WHAT YOU HAVE TO DO: Reproduce the data below verbatim from the line containing "The width and" through its final line, and produce nothing more.

MATERIAL PROVIDED:
________________________
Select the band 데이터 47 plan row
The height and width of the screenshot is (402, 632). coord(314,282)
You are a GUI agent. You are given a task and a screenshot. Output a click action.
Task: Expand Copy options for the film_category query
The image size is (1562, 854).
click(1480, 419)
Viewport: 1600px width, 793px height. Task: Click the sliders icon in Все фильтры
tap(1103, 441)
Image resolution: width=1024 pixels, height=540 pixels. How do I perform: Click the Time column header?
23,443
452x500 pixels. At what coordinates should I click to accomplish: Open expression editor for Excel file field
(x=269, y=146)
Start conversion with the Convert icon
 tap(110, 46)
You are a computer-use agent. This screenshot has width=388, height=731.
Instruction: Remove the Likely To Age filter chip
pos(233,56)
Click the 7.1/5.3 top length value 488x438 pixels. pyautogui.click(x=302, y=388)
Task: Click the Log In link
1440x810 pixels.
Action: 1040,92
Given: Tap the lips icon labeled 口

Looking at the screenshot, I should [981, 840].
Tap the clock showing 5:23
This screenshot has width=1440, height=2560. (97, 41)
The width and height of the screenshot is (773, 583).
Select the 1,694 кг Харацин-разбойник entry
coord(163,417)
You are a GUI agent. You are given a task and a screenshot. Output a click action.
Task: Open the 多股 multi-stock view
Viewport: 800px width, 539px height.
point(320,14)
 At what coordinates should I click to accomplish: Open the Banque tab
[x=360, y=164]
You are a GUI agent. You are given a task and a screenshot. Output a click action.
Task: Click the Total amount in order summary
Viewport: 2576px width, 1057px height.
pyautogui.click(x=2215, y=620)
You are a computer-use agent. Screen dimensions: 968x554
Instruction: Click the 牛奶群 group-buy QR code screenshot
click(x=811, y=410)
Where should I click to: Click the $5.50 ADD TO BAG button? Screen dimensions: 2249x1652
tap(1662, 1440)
________________________
YOUR SOLUTION:
The width and height of the screenshot is (773, 583).
Select the 1,694 кг Харацин-разбойник entry
coord(163,417)
You are a GUI agent. You are given a task and a screenshot. Output a click action.
Task: Open the 多股 multi-stock view
Viewport: 800px width, 539px height.
point(320,14)
 At what coordinates should I click to accomplish: Open the Banque tab
[x=360, y=164]
You are a GUI agent. You are given a task and a screenshot. Output a click action.
Task: Click the Total amount in order summary
Viewport: 2576px width, 1057px height.
pyautogui.click(x=2215, y=620)
You are a computer-use agent. Screen dimensions: 968x554
Instruction: Click the 牛奶群 group-buy QR code screenshot
click(x=811, y=410)
Where should I click to: Click the $5.50 ADD TO BAG button? Screen dimensions: 2249x1652
tap(1662, 1440)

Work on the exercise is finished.